Break-Even Point Reached

Evaporative cooling plus Rankine cycle: IAV is making heat recovery attractive in the truck

In theory it would be possible to use the waste heat in exhaust gas to reduce the fuel consumption of commercial vehicles by a few percent. To date, the idea has not made any breakthrough because the payback times for the additional technology were still too long. However, using the waste heat from the engine in addition to the energy in the exhaust gas makes application of the Organic Rankine Cycle (ORC) a viable proposition. IAV has developed the “Advanced Thermal Management” system which combines evaporative cooling with the ORC. It could go into volume production as early as the next generation of engines.

Only about a third of the energy in fuel is used for propulsion, with the remainder currently being lost in the form of waste heat. Part of it could be converted back into mechanical or electric energy and put to good use. Besides Stirling engines and thermoelectric generators, the ORC is shown to be particularly suitable. In comparison with other heat recovery technologies, it has the best cost-benefit ratio.

In most applications, consideration has so far only been given to the waste heat in exhaust gas as the source of energy for the ORC. “This is capable of reducing a vehicle’s fuel consumption by 3 to 3.5 percent”, reports Oliver Dingel, Senior Technical Consultant for Energy Management in the Commercial Vehicle Powertrain division at IAV. “Forwarders usually demand that investments in new technology pay for themselves within two years. This is currently not possible if you only use the waste heat in exhaust gas.”

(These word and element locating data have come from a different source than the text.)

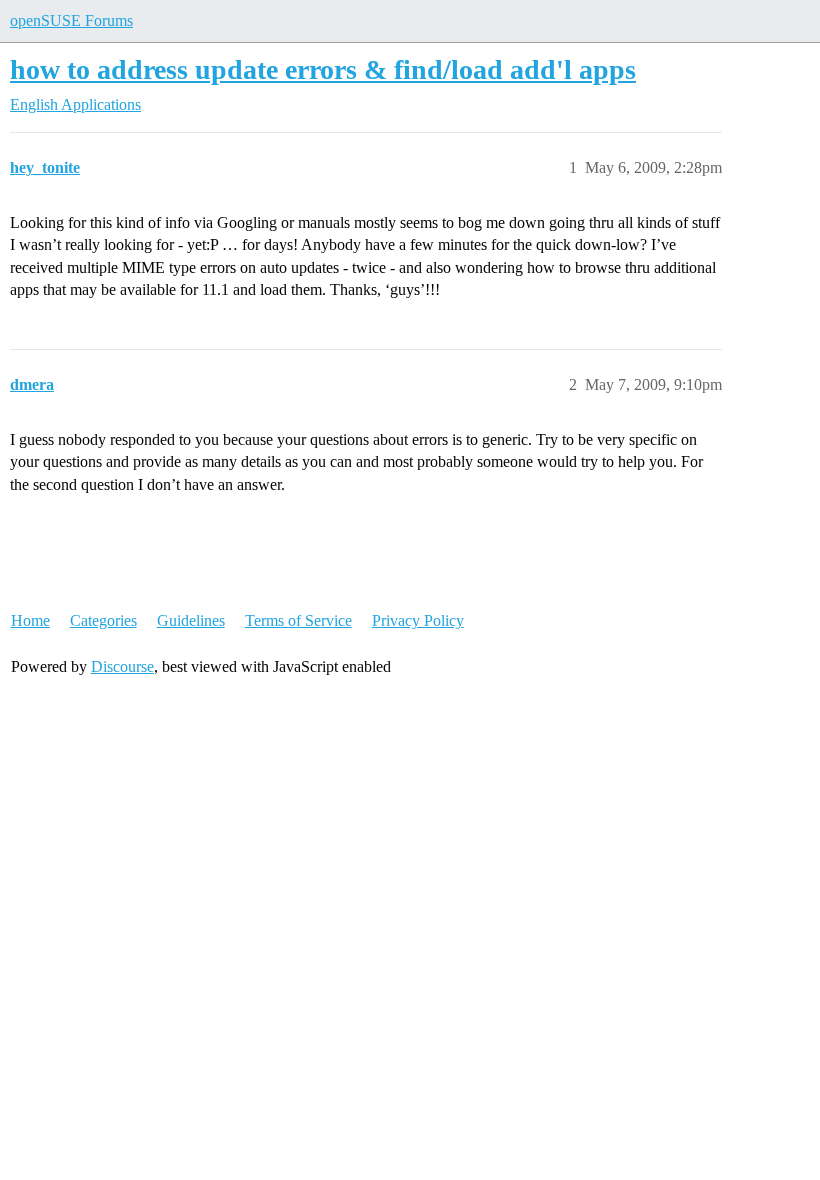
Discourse (122, 666)
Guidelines (191, 620)
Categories (103, 620)
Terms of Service (298, 620)
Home (30, 620)
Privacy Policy (418, 620)
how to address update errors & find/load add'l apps (323, 69)
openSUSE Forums (71, 20)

Engine heat reduces fuel consumption by 4.5 percent

A further major source of heat, however, is the engine which at the moment is cooled with a liquid water-glycol mixture at a temperature of around 100 degrees Celsius. IAV’s “Advanced Thermal Management” (ATM) system uses both heat sources as energy supply for the ORC. A water-ethanol blend (Rankine fluid) first flows through the heat exchanger in the exhaust system and then through the engine. This way, the ORC can recover far more energy. “Fuel consumption now falls by at least 4.5 percent, reaching the break-even point set for heat recovery in the truck”, Dingel says. “The energy can be transferred to the engine or drive shaft by mechanical means or fed into the vehicle electrical system by means of a generator. At the moment, however, there are still not enough power consumers in trucks for this.”

Using ATM, however, demands some rethinking in terms of engine cooling. It is no longer based on heating a liquid medium but uses the targeted, forced evaporation of the fluid in the engine (designed boiling). Depending on load point, this takes place at far higher pressures (up to 40 bar) and temperatures than conventional cooling. At first sight, this appears to impair the transfer of heat to the cooling medium because with conventional cooling, the temperature difference between the hot components and the medium is very high. “Although it is substantially less with ATM, evaporation provides a much better heat transfer”, Dingel explains. “Through phase transition, the fluid can take up a far higher amount of energy, which leads to a drastic reduction in the mass flow demand. As a result, ATM also manages with a very small coolant pump.”

Condenser increases cooling capacity

Downstream of the engine, the evaporated medium flows into the expander where it expands and performs mechanical work for recovering heat. Liquefaction then takes place in a condenser which replaces the radiator used today. This reveals a further benefit of ATM: the condenser has better efficiency. For the same cooling capacity, it requires a surface area some 40 percent less than a conventional radiator. If the cooling area is left unchanged, far more heat can be discharged into the environment than with a conventional radiator. This provides the capability of running the ORC at high loads too, for example while hillclimbing, without significantly reducing the energy recovered as a result of higher fan power consumption.

Using ATM involves modifications to the cylinder head and to the engine block. “In future, cooling ducts must be configured in a completely different way”, Dingel says. “But this is not expected to increase costs.” IAV has already tested the new cooling system on a passenger car cylinder head and carried out simulations to verify its efficiency in the commercial vehicle sector. Following successful development on behalf of a client, ATM could go into volume production as early as the next generation of truck engines.